[[ Input for this task open ]]
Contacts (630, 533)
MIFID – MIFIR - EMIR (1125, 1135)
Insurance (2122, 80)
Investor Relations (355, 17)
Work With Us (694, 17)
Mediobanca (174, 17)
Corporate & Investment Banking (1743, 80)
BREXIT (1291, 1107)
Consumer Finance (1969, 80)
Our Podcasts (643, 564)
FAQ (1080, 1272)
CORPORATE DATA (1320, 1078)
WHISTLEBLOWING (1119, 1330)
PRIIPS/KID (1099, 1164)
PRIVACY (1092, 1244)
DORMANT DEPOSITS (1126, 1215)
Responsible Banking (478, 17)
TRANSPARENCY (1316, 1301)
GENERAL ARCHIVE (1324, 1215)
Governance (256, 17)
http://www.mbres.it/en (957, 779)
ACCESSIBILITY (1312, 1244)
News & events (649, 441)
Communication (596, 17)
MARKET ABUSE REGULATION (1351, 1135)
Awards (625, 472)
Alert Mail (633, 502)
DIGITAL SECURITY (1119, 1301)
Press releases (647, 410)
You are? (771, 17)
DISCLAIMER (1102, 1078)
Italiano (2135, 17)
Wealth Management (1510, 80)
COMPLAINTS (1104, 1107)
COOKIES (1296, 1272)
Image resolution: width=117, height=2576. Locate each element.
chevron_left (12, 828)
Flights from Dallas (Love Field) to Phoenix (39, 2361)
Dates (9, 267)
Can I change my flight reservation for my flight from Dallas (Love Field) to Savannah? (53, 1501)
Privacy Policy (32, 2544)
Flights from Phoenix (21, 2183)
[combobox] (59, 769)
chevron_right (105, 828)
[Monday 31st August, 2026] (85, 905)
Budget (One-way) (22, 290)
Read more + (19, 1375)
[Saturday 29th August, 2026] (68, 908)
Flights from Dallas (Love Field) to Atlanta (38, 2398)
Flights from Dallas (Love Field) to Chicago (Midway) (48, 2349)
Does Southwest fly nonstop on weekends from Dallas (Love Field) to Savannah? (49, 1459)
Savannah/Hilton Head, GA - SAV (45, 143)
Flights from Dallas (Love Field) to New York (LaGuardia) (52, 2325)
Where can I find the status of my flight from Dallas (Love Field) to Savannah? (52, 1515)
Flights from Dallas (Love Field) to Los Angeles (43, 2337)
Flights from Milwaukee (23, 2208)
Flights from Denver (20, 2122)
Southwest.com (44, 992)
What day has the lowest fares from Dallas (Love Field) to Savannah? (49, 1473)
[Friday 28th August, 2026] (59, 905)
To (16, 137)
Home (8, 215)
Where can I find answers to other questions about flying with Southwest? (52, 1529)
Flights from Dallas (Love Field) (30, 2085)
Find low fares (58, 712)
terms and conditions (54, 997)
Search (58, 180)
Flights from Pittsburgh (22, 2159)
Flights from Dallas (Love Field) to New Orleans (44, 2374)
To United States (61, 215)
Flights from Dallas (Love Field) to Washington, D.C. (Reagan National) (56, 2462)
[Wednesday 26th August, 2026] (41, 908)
[[ Input for this task closed ]]
# Task details
Repeat exactly, and only, the lines of the records above, starting with the line that contains "[Friday 28th August, 2026] (59, 905)" and ending with the final line, both included.

# Output of the exercise
[Friday 28th August, 2026] (59, 905)
To (16, 137)
Home (8, 215)
Where can I find answers to other questions about flying with Southwest? (52, 1529)
Flights from Dallas (Love Field) (30, 2085)
Find low fares (58, 712)
terms and conditions (54, 997)
Search (58, 180)
Flights from Pittsburgh (22, 2159)
Flights from Dallas (Love Field) to New Orleans (44, 2374)
To United States (61, 215)
Flights from Dallas (Love Field) to Washington, D.C. (Reagan National) (56, 2462)
[Wednesday 26th August, 2026] (41, 908)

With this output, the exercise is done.